**How to complete this task**
Quote the material from the line containing "Describe the element" through the line containing "at that location.", including both of those lines, and omit the pictures.

**Information shown**
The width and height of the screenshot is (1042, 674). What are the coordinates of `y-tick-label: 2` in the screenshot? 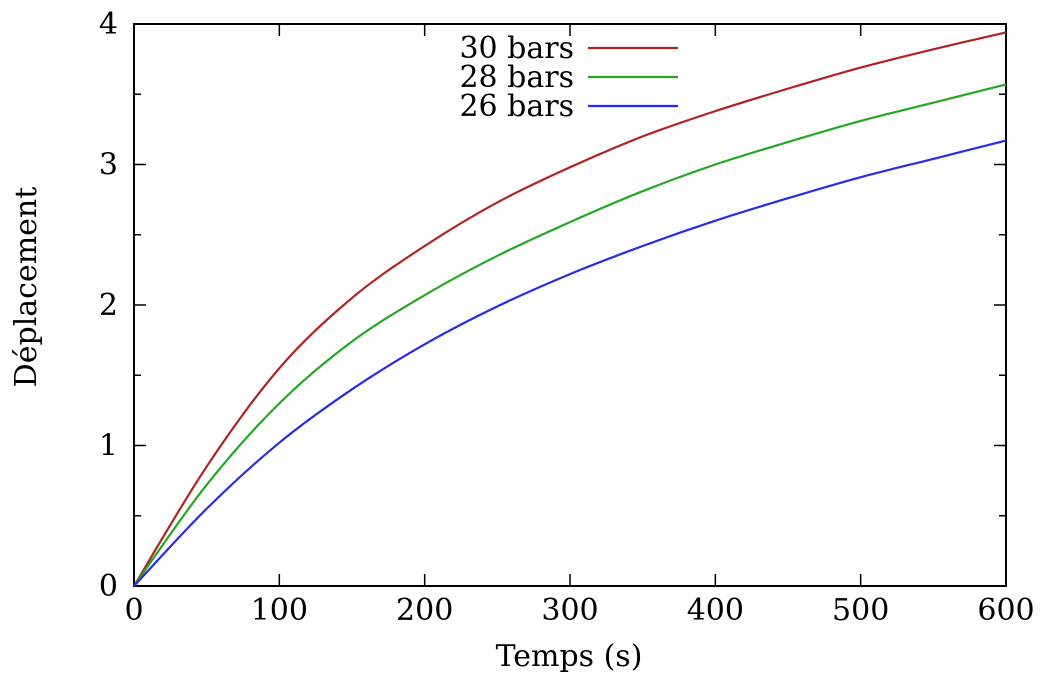 It's located at (108, 306).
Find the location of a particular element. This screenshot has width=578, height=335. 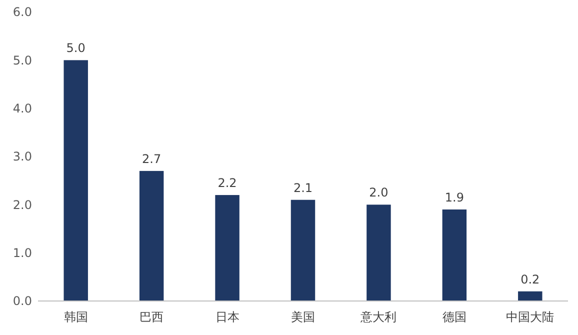

y-tick-label: 5.0 is located at coordinates (22, 60).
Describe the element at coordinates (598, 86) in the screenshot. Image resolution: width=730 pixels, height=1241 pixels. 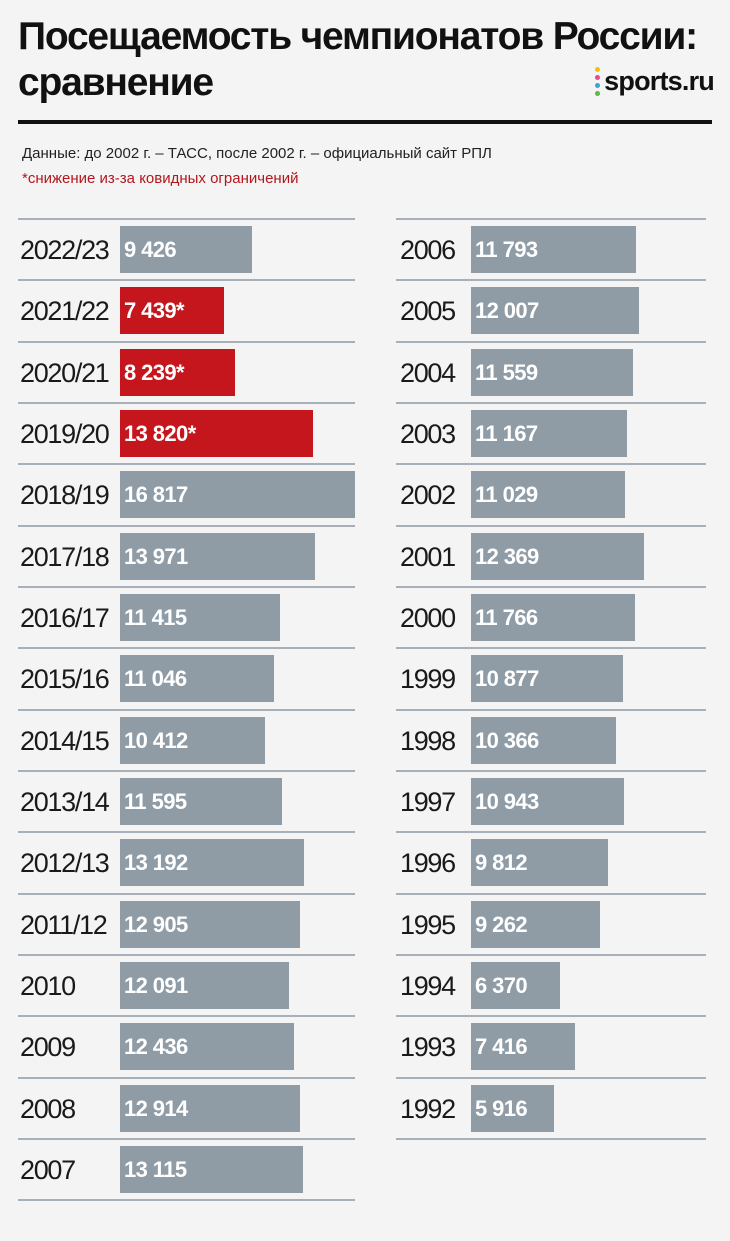
I see `logo-dot-blue` at that location.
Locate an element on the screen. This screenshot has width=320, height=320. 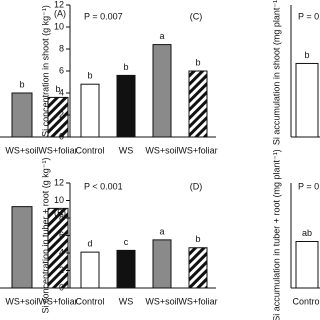
panel-label: (D) is located at coordinates (196, 186).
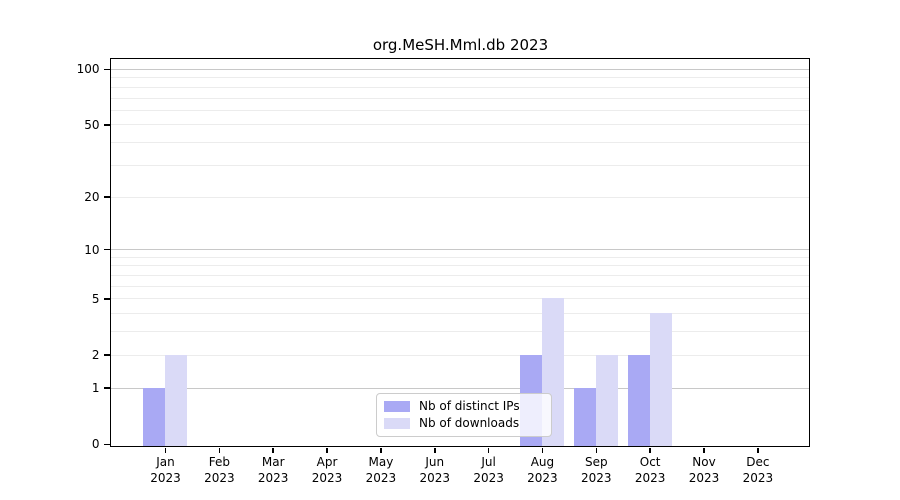 The image size is (900, 500). I want to click on x-tick-month: Jul, so click(488, 462).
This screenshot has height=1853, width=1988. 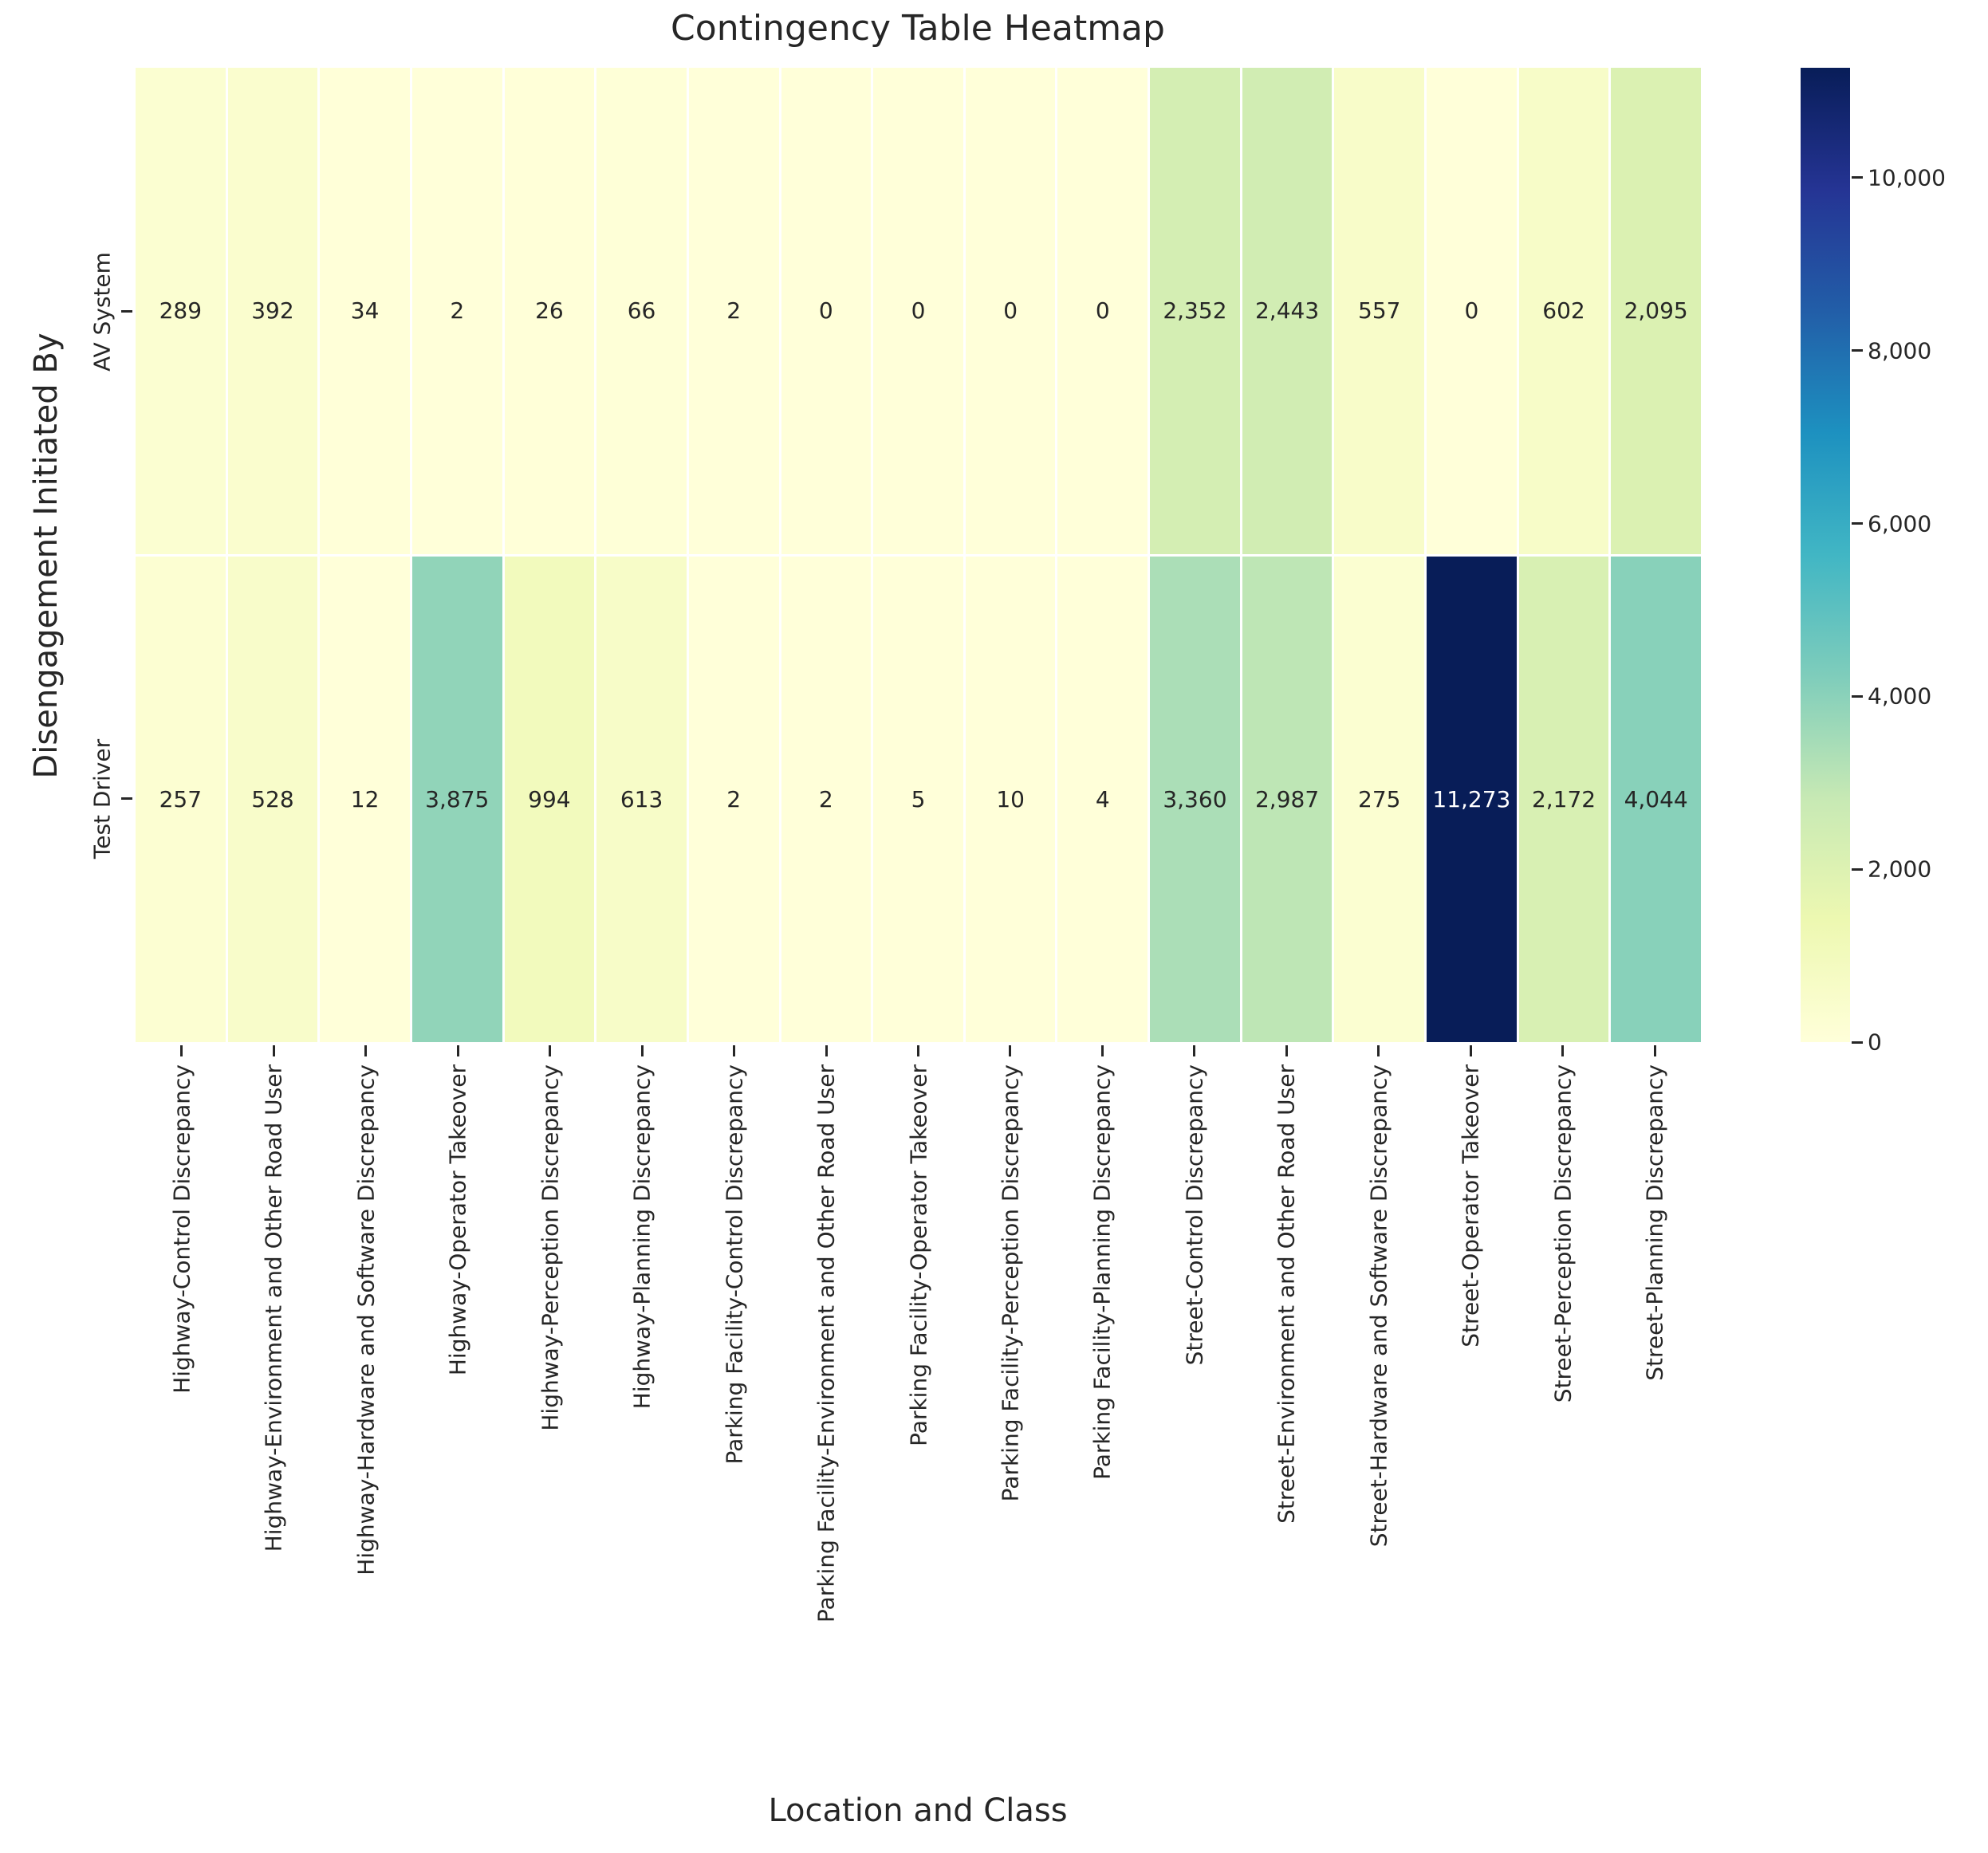 What do you see at coordinates (365, 799) in the screenshot?
I see `heatmap-cell: 12` at bounding box center [365, 799].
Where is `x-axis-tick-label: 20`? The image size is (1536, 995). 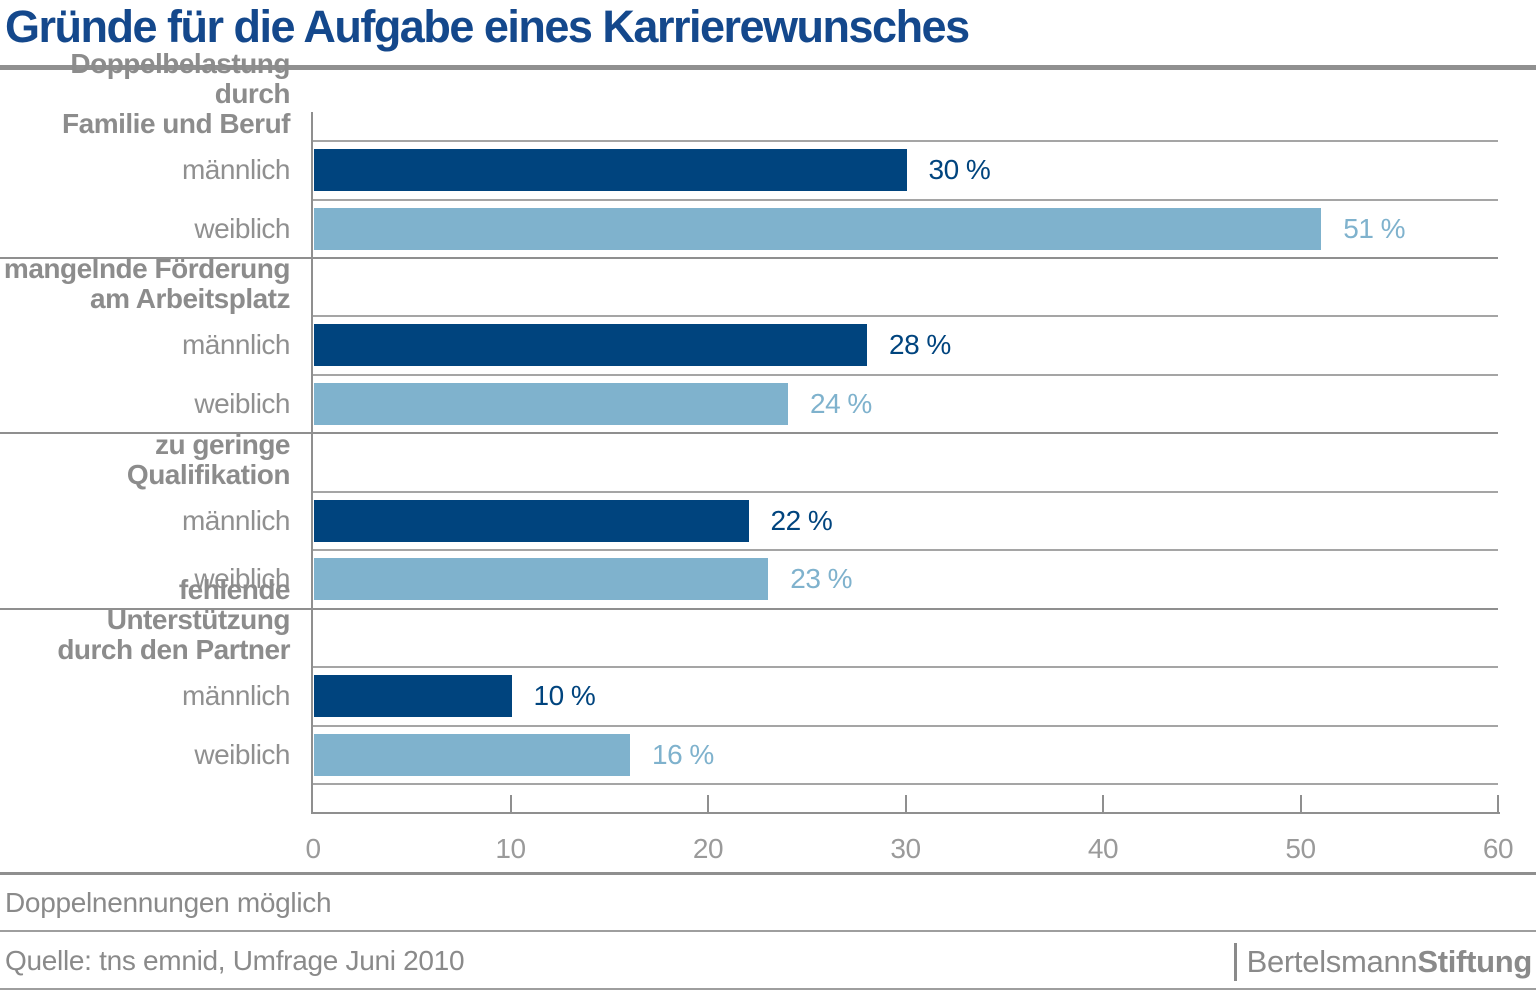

**Written solution**
Describe the element at coordinates (598, 86) in the screenshot. Image resolution: width=730 pixels, height=1241 pixels. 
I see `logo-dot-blue` at that location.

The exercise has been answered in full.